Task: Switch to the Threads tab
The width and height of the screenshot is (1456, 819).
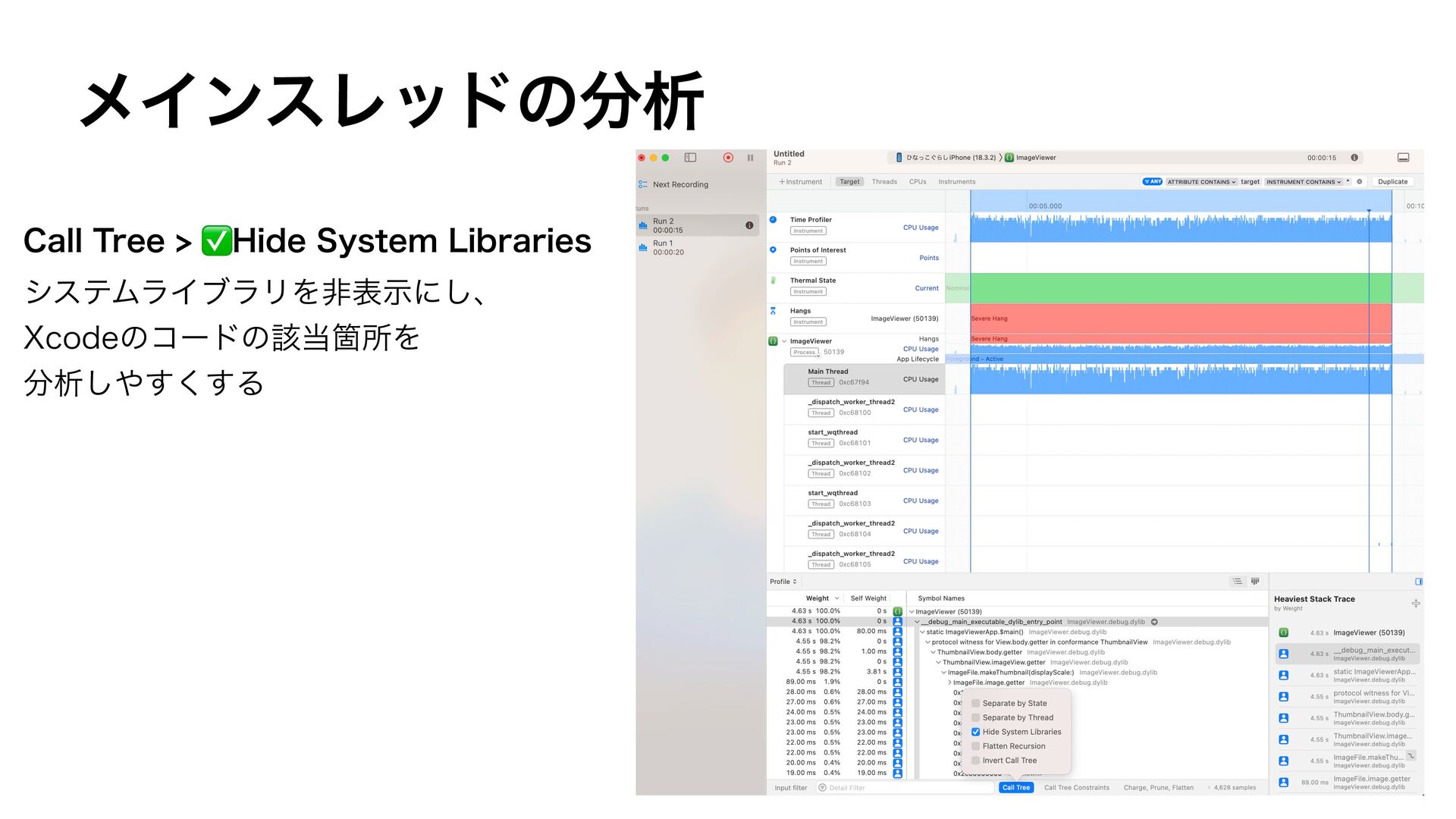Action: pos(884,182)
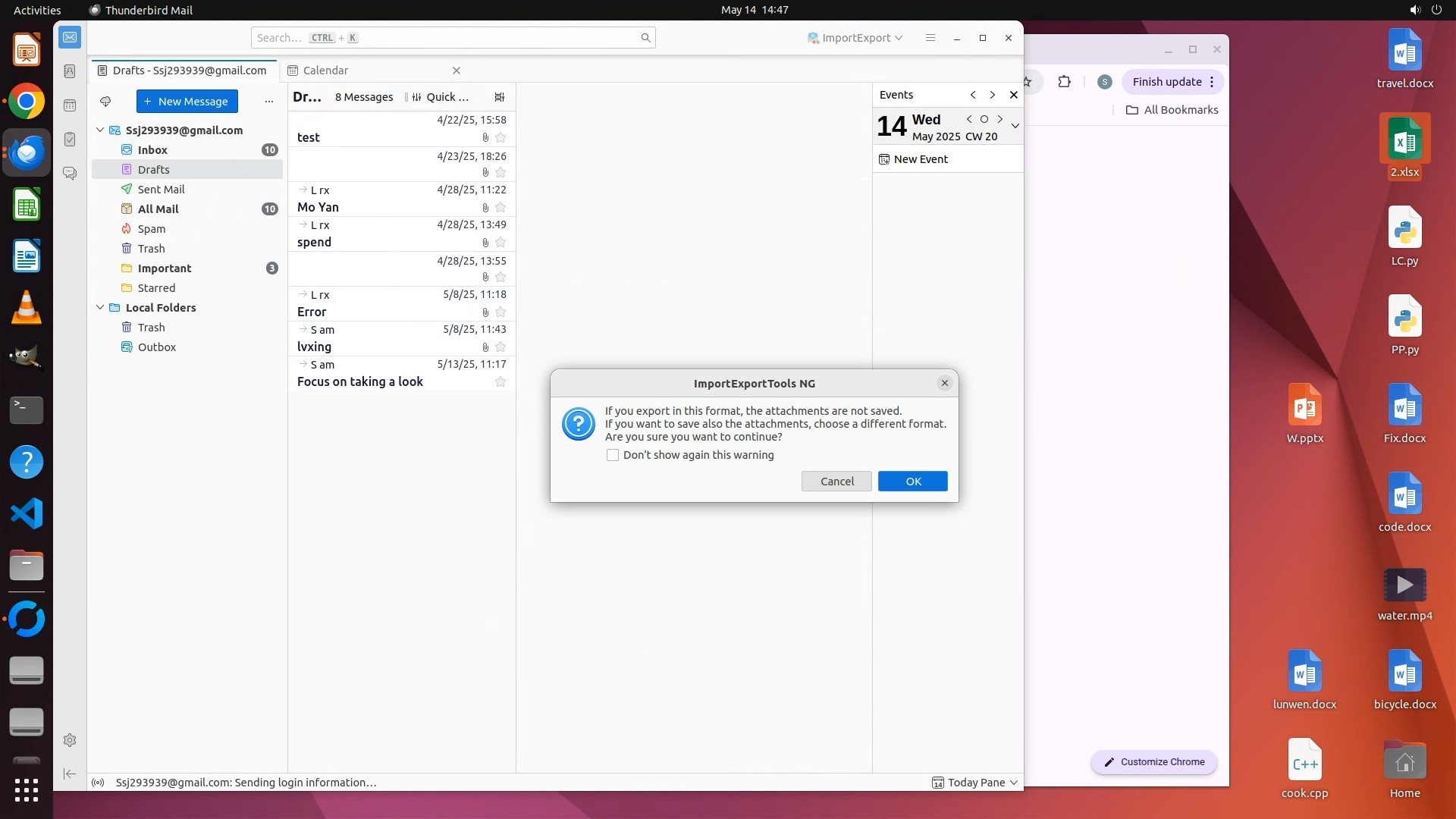Open the Thunderbird hamburger app menu

tap(930, 38)
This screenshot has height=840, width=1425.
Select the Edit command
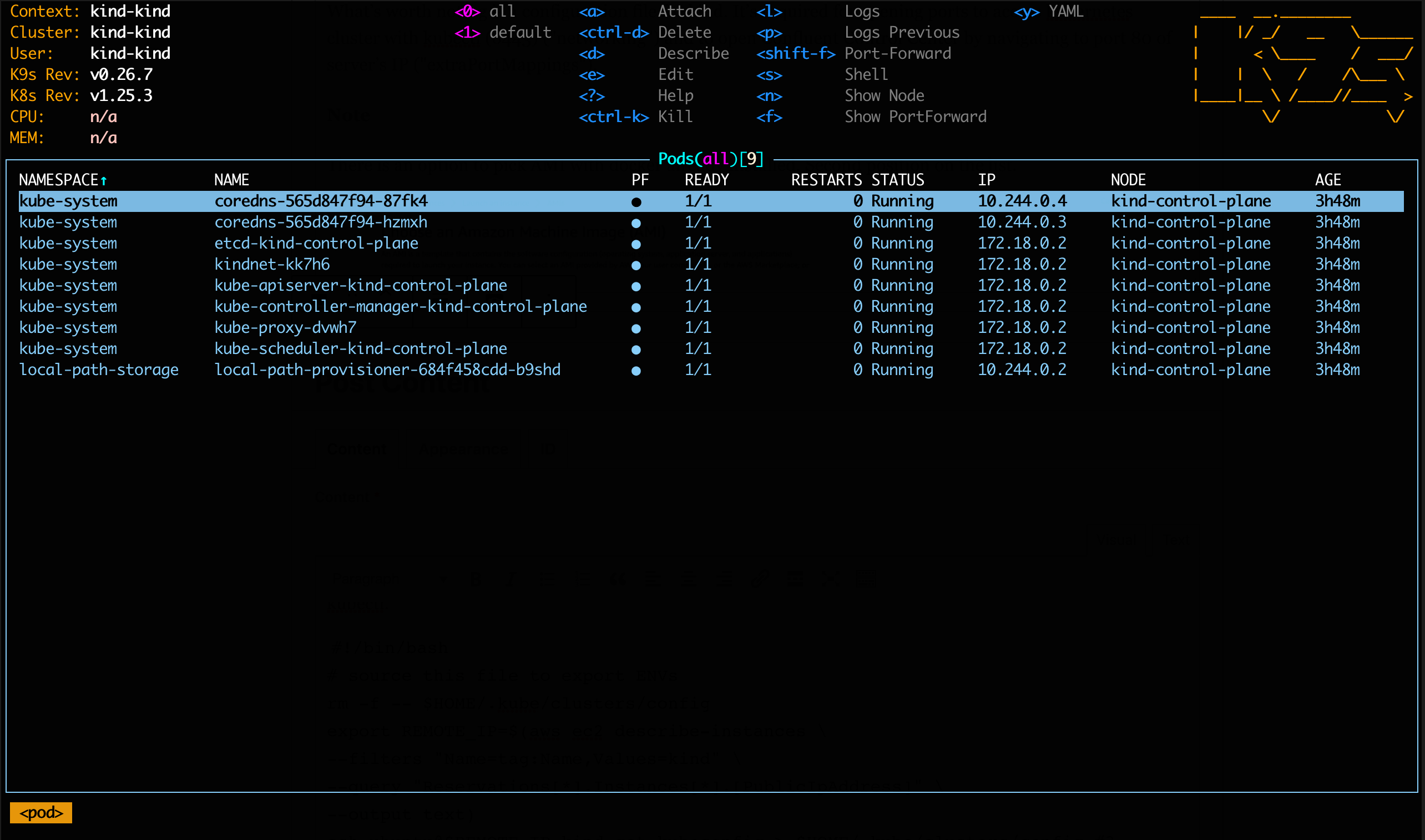click(x=675, y=74)
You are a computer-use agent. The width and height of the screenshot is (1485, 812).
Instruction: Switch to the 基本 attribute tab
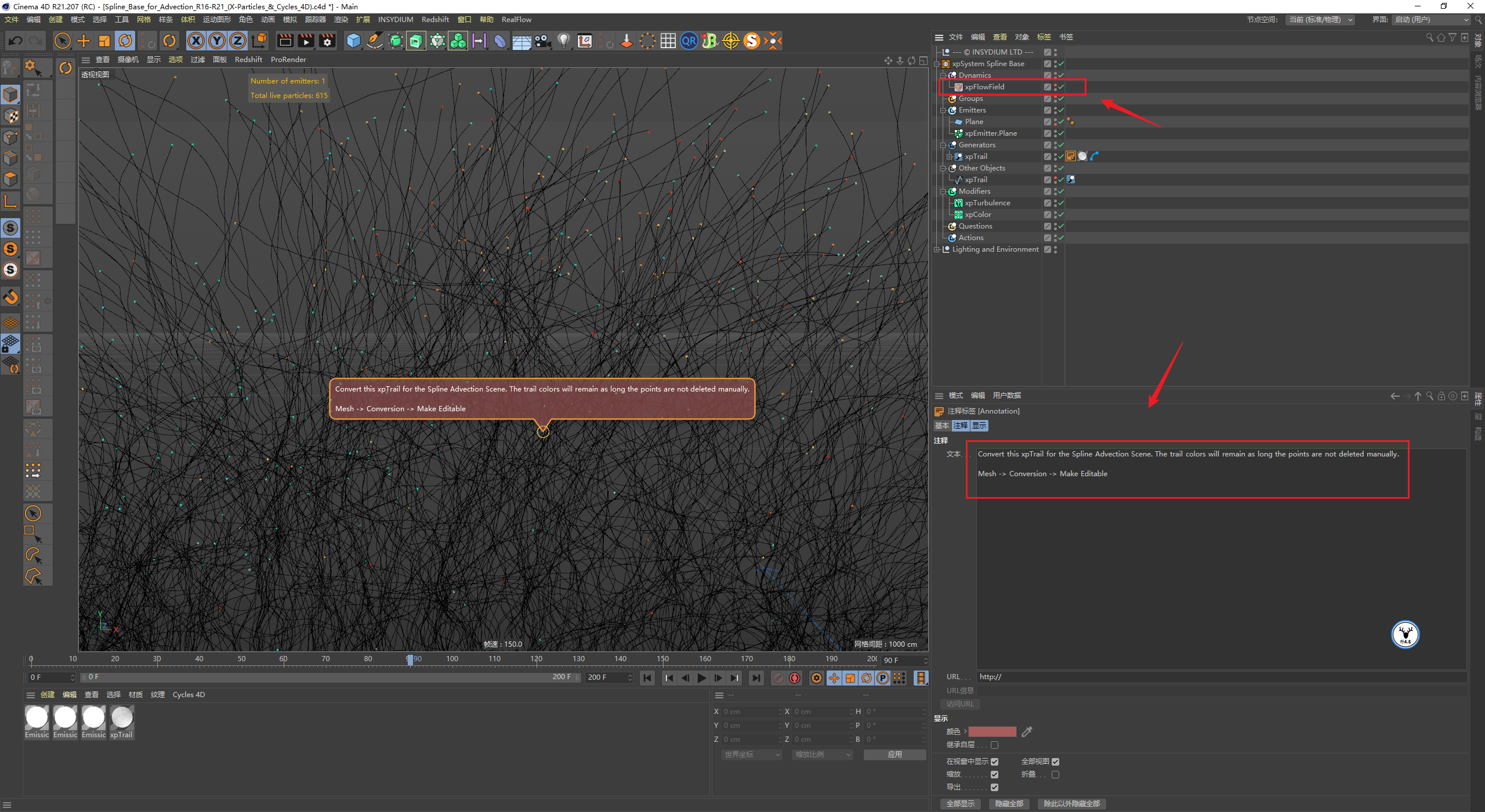click(941, 426)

+===+

Aim of the exercise
From the first line to the last, repeat the records exactly, leaving out the pictures.

Answer to this exercise
Task: Switch to the Threads tab
The width and height of the screenshot is (1456, 819).
Action: pos(884,182)
Open the Thunderbird hamburger app menu

tap(930, 38)
This screenshot has height=840, width=1425.
Select the Edit command
click(x=675, y=74)
You are a computer-use agent. The width and height of the screenshot is (1485, 812).
Instruction: Switch to the 基本 attribute tab
click(941, 426)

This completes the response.